Where I used to work they would regularly order breakfast from one of the local eateries. nothing formal. Place your order pays your money.
So I got in cahoots with the woman who did the ordering and would once or twice a week pay for someone else's breakfast. Anonymously. They'd draw name from the list and that person would have a surprise that day. Cost a few extra bucks but it always made that person's day.
After a few months I noticed the winners would then start paying it forward as well, buying for someone else (but not anonymously).
It was 4 years before they finally figured out it was me.
So I love this story.
Don't forget to pour the wine for your friends.
God Bless old Fezziwig
MSNBC:
Mystery pair at diner spark cascade of giving
Couple pay another table’s tab, and chain reaction of generosity lasts hours
By Danielle Johnson
NBCPhiladelphia.com
updated 5:09 p.m.

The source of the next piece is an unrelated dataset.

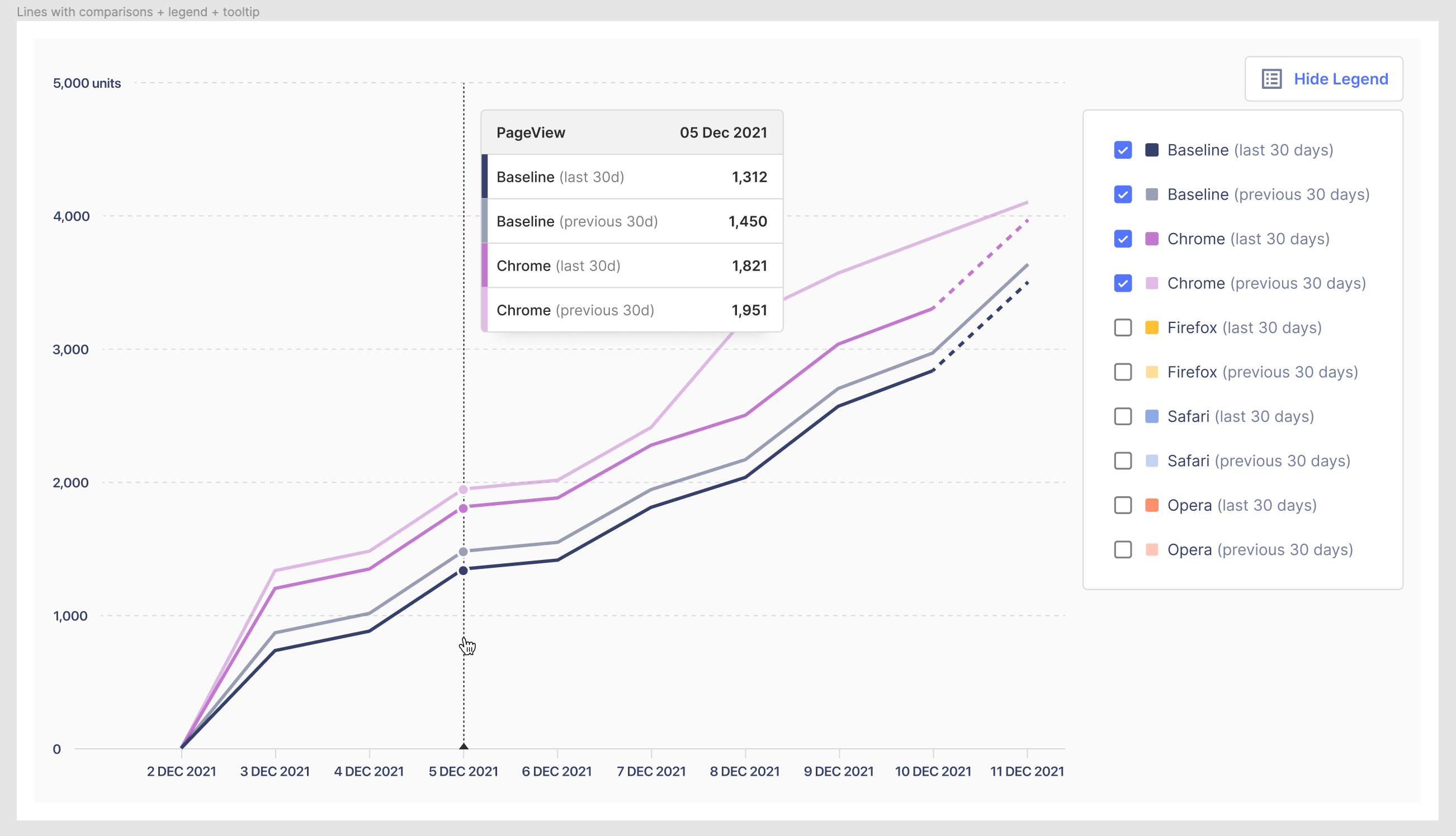Uncheck Baseline (last 30 days) checkbox

click(x=1122, y=150)
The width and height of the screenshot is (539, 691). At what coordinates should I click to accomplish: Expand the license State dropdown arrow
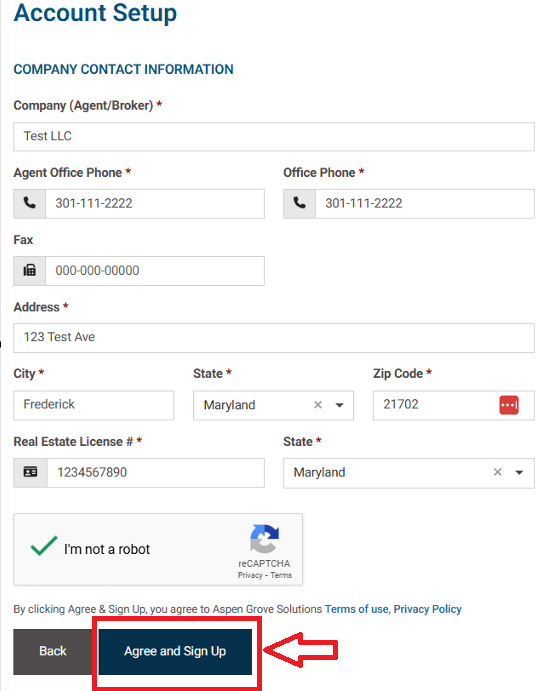pos(519,473)
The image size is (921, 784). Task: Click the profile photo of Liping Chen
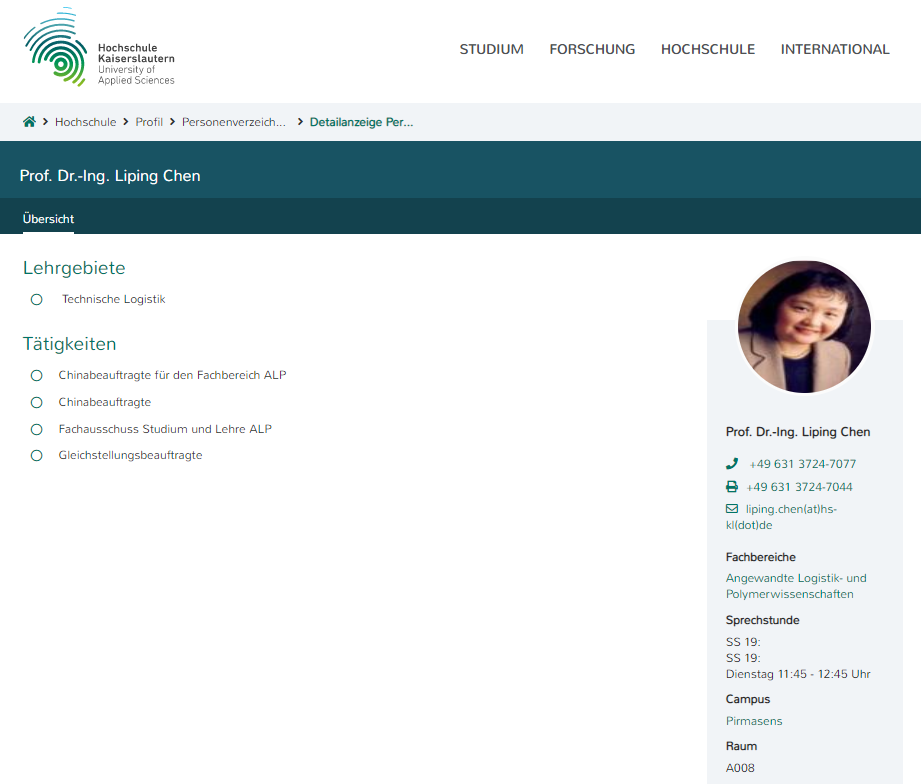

ET, Mon., Dec . 14, 2009
PHILADELPHIA - It played like a scene from a holiday movie — a mystery couple, who didn’t leave their names or numbers, walked into a restaurant, finished their meal and then set off a chain reaction of generosity that lasted for hours.
That’s just what employees at the Aramingo Diner in the Port Richmond section of Philadelphia said a man and a woman did during their breakfast shift Saturday morning.
“It was magical. I had tears in my eyes because it never happened before. I’ve been here for 10 years, and I’ve never seen anything like that,” said Lynn Willard, a waitress.
Willard and other waitresses told NBC Philadelphia that the couple started the chain reaction by paying double: for their own meal and for the tab of another table of diners at the restaurant. There's no evidence that one group of diners knew the others.
“I could not believe it. And it continued and continued — it was very nice,” said Willard. “They asked us not to say anything until they left, say, ‘Merry Christmas, that person picked up your check.’”
For the next five hours, dozens of patrons got into that same holiday spirit and paid the favor forward.
The diner’s manager said not one person was concerned about price of the check — which ran between $12 and $30.
“It was a surprise to all of us; the girls were even taken aback,” said the diner's manager. “Those who took the check also tipped the waitress. So nobody had to do anything other than pass it on, and that’s what they did. They just passed it forward.”
It’s a true holiday story that proves how a small gesture of kindness can create some magic.